YOUR TASK :: Please output every line of the items below as a numbered list, skipping blank lines and leaving out the pictures.

Item and text location entries:
★ ★ ★ ★

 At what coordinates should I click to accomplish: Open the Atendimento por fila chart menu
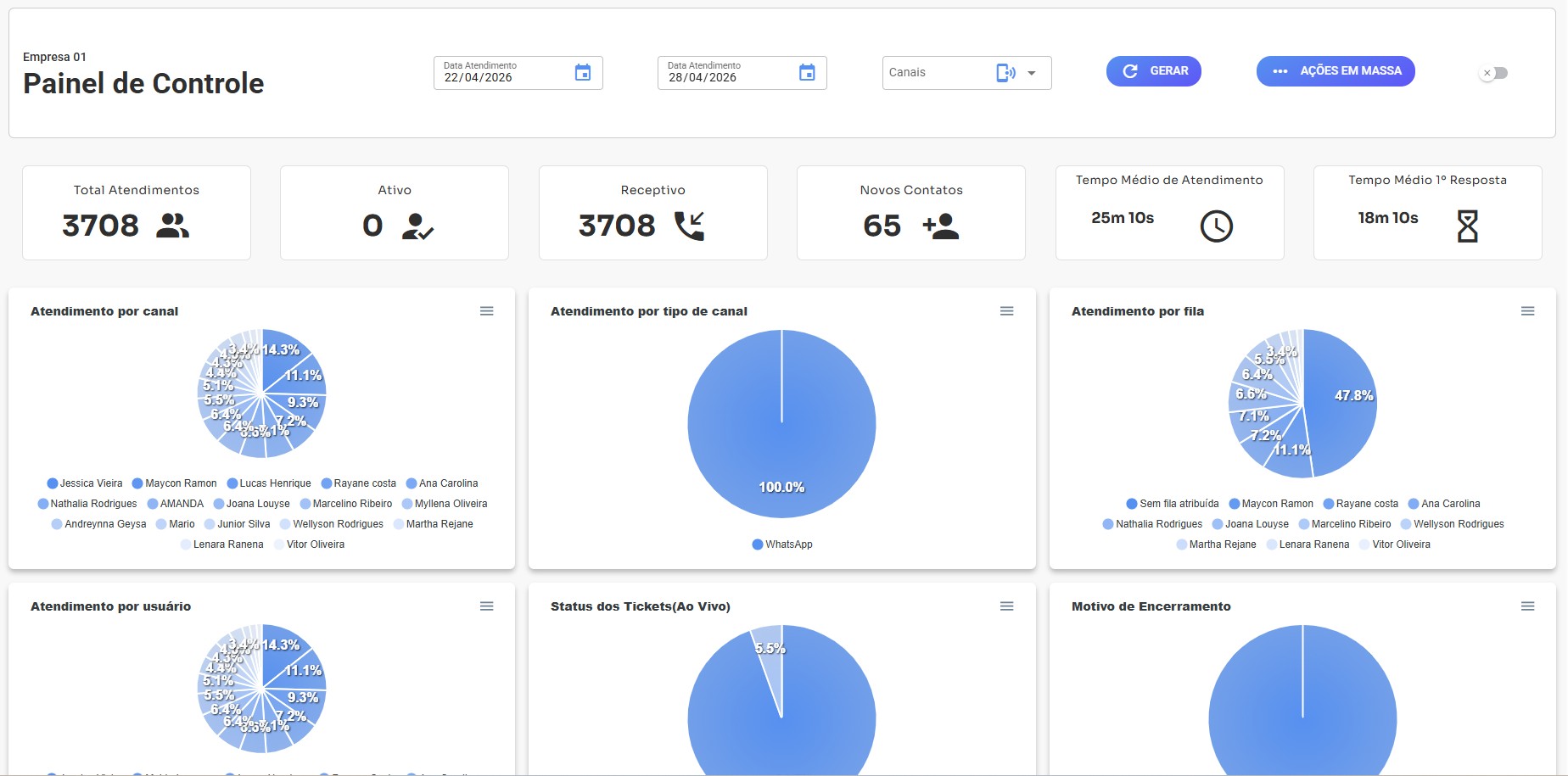pyautogui.click(x=1528, y=311)
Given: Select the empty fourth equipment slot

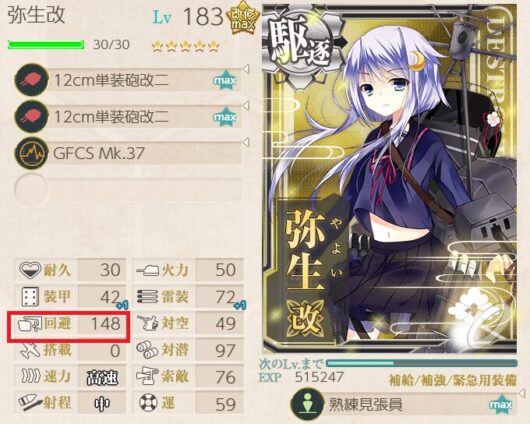Looking at the screenshot, I should 128,190.
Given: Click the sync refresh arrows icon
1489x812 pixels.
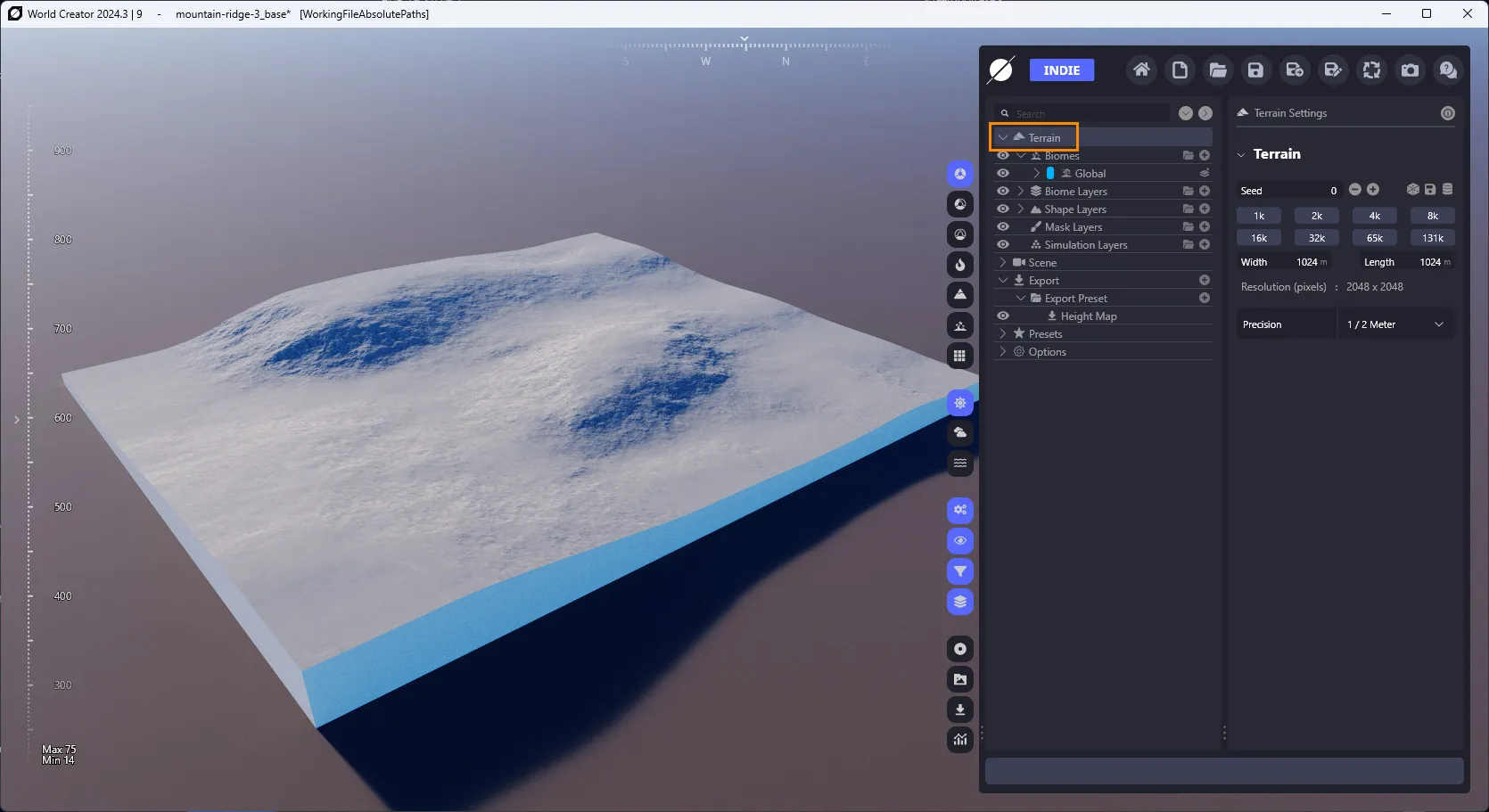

★ ★ ★ ★

FINAL ANSWER ::
1.  At what coordinates should I click to accomplish: Open the Atendimento por fila chart menu
2. pyautogui.click(x=1528, y=311)
3. Given: Select the empty fourth equipment slot
4. Looking at the screenshot, I should 128,190.
5. Given: Click the sync refresh arrows icon
6. 1489x812 pixels.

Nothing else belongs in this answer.